Marx and Engels had committed themselves from the late 1840s to independent working class political action. They were working in the International with British trade unionists, who were not committed to political action, and with the Proudhonists, who opposed it, and from 1868 the Bakuninists, who also opposed it. And here were their ‘co-thinkers’ in Germany, attempting political action ... the ADAV in half-alliance with Bismarck, and the Prussian monarchy, Liebknecht in actual entry in a bourgeois liberal party. Surely examples of all that was wrong with political action (as Bakunin was quick to point out).
In this situation, in spite of their formal public break with Schweitzer’s newspaper in 1865, Marx and Engels took a degree of political distance from both sides in Germany - though they continued to correspond with Liebknecht, they did not provide him with the public polemic against Lassalle he sought; and they continued to correspond also with the ADAV and its leaders.
In 1871-72 the International crashed. The French Proudhonists were crushed by the repression after the Paris Commune. The English trade unionists were pushed away from the International by the witch-hunt after the Commune, and pulled towards the Liberal Party by the Trade Union Act 1871. Marx and Engels and their co-thinkers on the general council forced through a split with the Bakuninists, and the 1872 Hague congress moved the seat of the general council to New York, where the body died.

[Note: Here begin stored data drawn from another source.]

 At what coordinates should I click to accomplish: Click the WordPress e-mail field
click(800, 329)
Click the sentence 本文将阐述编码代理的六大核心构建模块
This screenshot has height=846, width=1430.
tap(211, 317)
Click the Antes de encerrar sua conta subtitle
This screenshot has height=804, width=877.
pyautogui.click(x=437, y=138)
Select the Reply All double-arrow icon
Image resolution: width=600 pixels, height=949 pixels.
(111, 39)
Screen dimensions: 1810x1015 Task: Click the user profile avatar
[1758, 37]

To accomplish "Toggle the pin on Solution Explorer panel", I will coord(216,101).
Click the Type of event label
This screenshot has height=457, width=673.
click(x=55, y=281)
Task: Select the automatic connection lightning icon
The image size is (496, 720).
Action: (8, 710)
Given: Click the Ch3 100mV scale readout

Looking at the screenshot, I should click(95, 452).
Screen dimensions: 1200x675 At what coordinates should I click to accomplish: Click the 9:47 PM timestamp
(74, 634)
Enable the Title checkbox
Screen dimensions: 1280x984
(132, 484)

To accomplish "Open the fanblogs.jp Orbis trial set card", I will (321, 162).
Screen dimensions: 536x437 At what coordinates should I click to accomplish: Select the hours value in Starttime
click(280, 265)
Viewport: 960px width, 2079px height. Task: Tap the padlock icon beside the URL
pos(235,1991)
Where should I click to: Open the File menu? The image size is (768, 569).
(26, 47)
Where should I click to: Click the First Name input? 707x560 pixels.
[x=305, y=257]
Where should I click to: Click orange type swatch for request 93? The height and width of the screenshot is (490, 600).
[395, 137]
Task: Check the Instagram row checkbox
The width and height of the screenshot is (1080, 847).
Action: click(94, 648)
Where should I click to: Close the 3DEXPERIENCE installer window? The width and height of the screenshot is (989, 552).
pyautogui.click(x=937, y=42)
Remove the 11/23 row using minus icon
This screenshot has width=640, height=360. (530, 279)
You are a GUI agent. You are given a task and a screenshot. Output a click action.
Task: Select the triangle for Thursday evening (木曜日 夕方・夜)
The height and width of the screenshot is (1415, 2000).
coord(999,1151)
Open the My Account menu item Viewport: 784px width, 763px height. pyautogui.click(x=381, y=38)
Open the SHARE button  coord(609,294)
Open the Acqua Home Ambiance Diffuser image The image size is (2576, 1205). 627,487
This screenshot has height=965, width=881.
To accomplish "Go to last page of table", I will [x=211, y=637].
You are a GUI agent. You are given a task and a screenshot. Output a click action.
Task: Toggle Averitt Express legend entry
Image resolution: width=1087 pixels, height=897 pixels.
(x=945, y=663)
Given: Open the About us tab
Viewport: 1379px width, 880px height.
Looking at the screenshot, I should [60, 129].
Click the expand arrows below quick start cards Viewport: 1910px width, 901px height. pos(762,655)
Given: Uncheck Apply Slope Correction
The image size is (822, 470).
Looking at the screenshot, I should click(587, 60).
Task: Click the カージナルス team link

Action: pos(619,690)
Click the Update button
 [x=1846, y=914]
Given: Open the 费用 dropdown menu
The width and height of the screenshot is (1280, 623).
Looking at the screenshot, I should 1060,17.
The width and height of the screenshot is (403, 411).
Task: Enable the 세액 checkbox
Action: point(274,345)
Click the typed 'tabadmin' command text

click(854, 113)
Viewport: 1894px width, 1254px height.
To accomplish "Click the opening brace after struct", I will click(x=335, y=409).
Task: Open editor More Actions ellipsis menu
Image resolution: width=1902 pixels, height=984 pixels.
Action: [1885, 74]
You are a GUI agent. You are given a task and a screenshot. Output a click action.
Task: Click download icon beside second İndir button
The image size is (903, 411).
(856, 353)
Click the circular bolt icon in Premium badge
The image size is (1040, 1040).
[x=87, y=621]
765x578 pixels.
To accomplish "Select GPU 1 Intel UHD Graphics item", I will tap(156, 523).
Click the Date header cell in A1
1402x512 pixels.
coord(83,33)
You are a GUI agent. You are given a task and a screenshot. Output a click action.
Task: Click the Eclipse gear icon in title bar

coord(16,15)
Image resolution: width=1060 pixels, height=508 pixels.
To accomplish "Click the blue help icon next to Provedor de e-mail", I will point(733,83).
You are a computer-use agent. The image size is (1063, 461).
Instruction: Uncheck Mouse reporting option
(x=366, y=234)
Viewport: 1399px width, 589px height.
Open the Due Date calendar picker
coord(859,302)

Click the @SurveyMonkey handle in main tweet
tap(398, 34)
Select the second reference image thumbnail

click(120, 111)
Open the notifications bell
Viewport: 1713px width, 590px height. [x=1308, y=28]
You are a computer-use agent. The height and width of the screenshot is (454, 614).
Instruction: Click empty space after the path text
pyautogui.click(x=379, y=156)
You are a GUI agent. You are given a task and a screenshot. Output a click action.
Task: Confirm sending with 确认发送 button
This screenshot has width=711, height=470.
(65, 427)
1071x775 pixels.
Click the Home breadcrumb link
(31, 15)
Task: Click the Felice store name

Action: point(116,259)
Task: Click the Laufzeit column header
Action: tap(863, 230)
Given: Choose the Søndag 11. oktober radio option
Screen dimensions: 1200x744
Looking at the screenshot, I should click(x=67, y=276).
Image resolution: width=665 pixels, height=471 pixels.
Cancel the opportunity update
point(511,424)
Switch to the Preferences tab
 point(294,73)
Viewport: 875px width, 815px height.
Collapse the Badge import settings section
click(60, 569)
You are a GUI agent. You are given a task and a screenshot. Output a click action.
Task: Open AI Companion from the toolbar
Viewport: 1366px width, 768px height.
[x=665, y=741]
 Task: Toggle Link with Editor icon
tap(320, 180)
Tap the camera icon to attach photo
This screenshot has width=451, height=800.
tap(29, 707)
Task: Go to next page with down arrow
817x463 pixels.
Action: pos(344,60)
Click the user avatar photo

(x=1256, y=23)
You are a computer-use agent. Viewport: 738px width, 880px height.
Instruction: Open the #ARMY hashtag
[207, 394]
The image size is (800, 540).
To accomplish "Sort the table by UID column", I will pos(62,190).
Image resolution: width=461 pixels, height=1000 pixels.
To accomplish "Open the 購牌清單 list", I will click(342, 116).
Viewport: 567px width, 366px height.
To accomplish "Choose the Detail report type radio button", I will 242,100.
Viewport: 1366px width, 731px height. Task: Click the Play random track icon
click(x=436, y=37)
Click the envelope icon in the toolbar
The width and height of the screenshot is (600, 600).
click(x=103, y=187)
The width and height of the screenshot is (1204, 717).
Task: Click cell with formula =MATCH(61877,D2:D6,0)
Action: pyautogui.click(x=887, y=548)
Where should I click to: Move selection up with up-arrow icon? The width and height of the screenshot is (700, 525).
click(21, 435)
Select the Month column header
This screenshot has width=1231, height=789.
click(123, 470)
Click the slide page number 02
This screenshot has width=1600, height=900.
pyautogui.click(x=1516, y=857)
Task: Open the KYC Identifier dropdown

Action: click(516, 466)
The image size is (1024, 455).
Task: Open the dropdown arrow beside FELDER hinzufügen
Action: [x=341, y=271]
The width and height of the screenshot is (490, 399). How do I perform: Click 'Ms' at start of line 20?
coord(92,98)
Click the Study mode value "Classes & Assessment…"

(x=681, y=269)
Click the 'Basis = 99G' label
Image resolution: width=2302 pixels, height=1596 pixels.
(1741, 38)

The correspondence of Marx and Engels shows that down to and including the 1875 Critique of the Gotha programme and Engels’ equivalent critique in his letter to Bebel, they were still thinking in terms of the debate with the Bakuninists and a certain degree of suspicion of both German groups. In practice, contrary to their expectations, the Gotha unification allowed the unified SAPD to break through to the creation of a mass workers’ party, the Anti-Socialist Law proved to be only a temporary setback and suspicion was largely replaced by promotion of the SPD as a model - albeit they and, after Marx’s death, Engels, intervened in the left-right fights in the party. They were particularly hostile to any backsliding towards the ‘people’s party’ conception.
After the episode of the First International, the basic idea of an independent workers’ party which stood candidates in elections, however weak its initial political platform might be, continued to inform Engels’ attempts to intervene in British politics and his correspondence with US socialists. Here the criticisms were often turned against what he saw as narrow socialist sects - but also against the Lib-Labs and, more sharply, those who flirted with Conservatism. The latter was a major element in his hostility to Hyndman, and turned up as a criticism of Keir Hardie in 1893.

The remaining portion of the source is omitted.